He was riding high and becoming famous, just like he'd always dreamed. In March of 1986, he won the songwriter category in the Chronicle's Music Poll. It turned out that whenever he got too close to the sun, it was always more than dangerous for Johnston.

November, 1986: Daniel was into the "happy smokes" again (his name for pot). Girls liked him, which both excited and bothered him. His weird grip on the day-to-day was starting to slip. At a Butthole Surfers show, he was given acid. A couple of weeks later, he took a bus to visit a sibling and nieces and nephews. Sooner then expected, he returned. His family sent him home early because he was scaring the children. He told me about looking out the bus window, seeing cow skulls everywhere. He told me that he realized that they were the mark of the devil, and Texas was the devil's state.

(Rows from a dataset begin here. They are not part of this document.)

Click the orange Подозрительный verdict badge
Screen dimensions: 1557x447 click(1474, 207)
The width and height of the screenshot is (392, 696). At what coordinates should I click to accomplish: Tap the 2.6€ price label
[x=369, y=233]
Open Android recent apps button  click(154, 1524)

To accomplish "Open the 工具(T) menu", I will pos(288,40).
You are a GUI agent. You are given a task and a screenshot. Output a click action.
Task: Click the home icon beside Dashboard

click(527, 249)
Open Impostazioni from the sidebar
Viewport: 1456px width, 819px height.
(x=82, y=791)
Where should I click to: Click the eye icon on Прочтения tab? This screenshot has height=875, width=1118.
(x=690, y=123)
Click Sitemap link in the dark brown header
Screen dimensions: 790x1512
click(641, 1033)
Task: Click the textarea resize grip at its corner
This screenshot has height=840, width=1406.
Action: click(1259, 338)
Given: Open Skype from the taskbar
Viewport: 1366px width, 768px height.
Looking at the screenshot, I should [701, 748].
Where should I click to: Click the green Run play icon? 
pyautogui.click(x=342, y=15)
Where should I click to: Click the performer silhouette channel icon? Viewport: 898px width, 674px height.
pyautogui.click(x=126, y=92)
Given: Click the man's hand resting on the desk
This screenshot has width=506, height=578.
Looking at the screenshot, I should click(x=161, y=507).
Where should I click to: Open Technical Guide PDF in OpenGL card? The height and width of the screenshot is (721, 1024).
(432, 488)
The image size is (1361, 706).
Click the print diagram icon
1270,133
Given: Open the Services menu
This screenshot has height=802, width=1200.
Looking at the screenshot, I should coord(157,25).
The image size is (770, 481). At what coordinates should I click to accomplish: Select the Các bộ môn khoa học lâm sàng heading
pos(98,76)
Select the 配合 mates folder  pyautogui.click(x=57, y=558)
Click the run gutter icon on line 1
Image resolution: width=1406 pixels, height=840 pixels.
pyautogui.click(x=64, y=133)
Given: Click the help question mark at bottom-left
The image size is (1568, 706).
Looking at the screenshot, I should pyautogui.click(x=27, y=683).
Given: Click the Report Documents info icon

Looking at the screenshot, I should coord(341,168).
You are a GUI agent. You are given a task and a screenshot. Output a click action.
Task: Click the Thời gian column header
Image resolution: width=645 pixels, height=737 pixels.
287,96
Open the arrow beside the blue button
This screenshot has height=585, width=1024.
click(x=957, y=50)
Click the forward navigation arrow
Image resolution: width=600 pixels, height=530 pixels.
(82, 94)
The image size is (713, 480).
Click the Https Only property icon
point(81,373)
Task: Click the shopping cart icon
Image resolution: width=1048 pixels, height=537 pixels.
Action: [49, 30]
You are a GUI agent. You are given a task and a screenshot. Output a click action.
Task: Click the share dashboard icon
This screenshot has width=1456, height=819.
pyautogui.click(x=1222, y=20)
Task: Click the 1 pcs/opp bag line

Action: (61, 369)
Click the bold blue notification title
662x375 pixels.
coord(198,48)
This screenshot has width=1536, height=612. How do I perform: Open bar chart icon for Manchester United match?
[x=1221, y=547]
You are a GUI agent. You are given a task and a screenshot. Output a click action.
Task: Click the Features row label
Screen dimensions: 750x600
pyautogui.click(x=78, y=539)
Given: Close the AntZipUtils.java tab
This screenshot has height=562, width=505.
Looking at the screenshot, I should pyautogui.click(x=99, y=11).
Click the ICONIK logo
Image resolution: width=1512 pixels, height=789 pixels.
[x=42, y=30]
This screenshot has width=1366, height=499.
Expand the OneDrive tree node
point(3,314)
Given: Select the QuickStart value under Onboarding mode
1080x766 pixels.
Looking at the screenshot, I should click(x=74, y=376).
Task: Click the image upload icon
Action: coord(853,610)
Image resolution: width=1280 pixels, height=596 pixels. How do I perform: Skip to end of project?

A few days before Christmas, I was lying in bed with a temperature of 103. The phone rang. Someone asked if I knew Daniel. I said "yes" but that I was sick. I hung up. They called back saying I'd better come to the UT campus. Daniel was there standing in the middle of a creek. I remember a light drizzle. His eyes had gone mad white. He was singing, he was testifying, he was demanding our baptism. He sang:

Running water

Running water

What are you running from?

You always seem to be on the run!

You always seem to be on the run!

Then he sang a hymn. I tried to talk him into coming in out of the creek. You can't reason with a crazy person. He talked of God and the devil. Of being lost and being saved. I have no idea how long we were there.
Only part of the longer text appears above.